An expensive treatment
Another drawback of baricitinib is its prohibitive price. The drug was previously approved in Spain to treat rheumatoid arthritis and atopic dermatitis, but it costs about US$990 a month. Nor is it effective in every patient with alopecia areata. Pharmacist Jesús Sierra does the math based on the partial efficacy observed in clinical trials–if for every three patients treated, one patient’s hair is restored, it would cost almost US$38,000 a year to achieve success for a single patient. “Proper patient selection is important–it should only be prescribed for the patients who can benefit the most from the treatment. And negotiate costs with the pharmaceutical company to review current pricing,” said Sierra, who works at the Jerez de la Frontera University Hospital in Cadiz (Spain). In 2021, Eli Lilly and Company earned US$5.25 billion in revenue.
Sergio Vañó dispelled some other misconceptions. “The European Commission’s approval of this drug doesn’t mean that Spain’s national health system will cover the cost. The Ministry of Health has to first assess whether it will cover this drug and in which cases. This process could take a year or longer. Right now, we’re not able to automatically prescribe baricitinib. It would have to be requested individually [from the national health system] and most likely they’ll say no.”
Vañó explains that alopecia areata is not just an aesthetic problem. “Imagine losing every single hair on your body overnight. That completely changes your self-image, and stigmatizes you. People ask if you have cancer, and can have societal and workplace impacts. I have had young female patients here with this problem, and some have attempted suicide,” said Vañó. The most severe forms of the disease are often associated with psychiatric problems, such as anxiety and depression. “Patients also have functional problems. Since they have no eyelashes, they run a greater risk of have corneal erosion. It can be uncomfortable to play sports because sweat gets in their eyes. They also have more nose and ear infections because they have no hair in those areas,” said Vañó.

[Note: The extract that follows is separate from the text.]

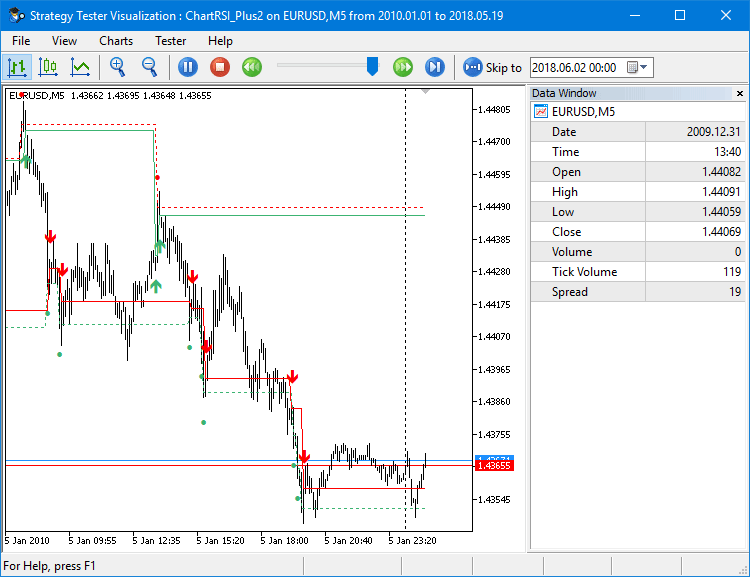Stop the strategy test
Screen dimensions: 750x577
tap(220, 67)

Dermatologist Joan Ferrando, an honorary professor at the University of Barcelona, says that baricitinib should only be administered under strict medical supervision. “People shouldn’t think that everything will be easy with baricitinib. It has side effects–it can weaken defenses, lead to infections, activate dormant tuberculosis, and may also lead to a higher incidence of lymphomas or cerebral infarctions,” said Ferrando. Sergio Vañó notes that the most common side effects are mild respiratory infections, acne, and a higher risk of getting shingles. “It’s a very safe drug. Getting your hair back improves your quality of life and self-esteem, which compensates for the potential side effects.”
Vañó estimates that 0.05% of the population may suffer from severe alopecia areata, about 25,000 people in Spain. “I think the high cost will limit the use of the drug to these severe cases,” he said. Vañó predicts that the price of baricitinib will drop to around US$525 per month. María Guaita’s mother, Paloma Torrecilla, remembers the “ordeal” that her daughter went through during adolescence, suffering hundreds of useless drug injections in her scalp. She hopes that Spain’s national health system will cover the cost of baricitinib for the most serious cases. “María is now starting to feel well. It’s amazing how much hair can change a person–it’s a transformation,” said Torrecilla.
María Guaita exhibits an extraordinary maturity when talking about her illness, and would like to see government funding for drugs to treat alopecia areata. “Since the number of cases is low, it seems viable. I would ask them to try, by all means,” urged Guaita. “And I would tell other people like me not to lose hope, that there is a way out. Sooner or later, they’ll be able to climb out of that pit.”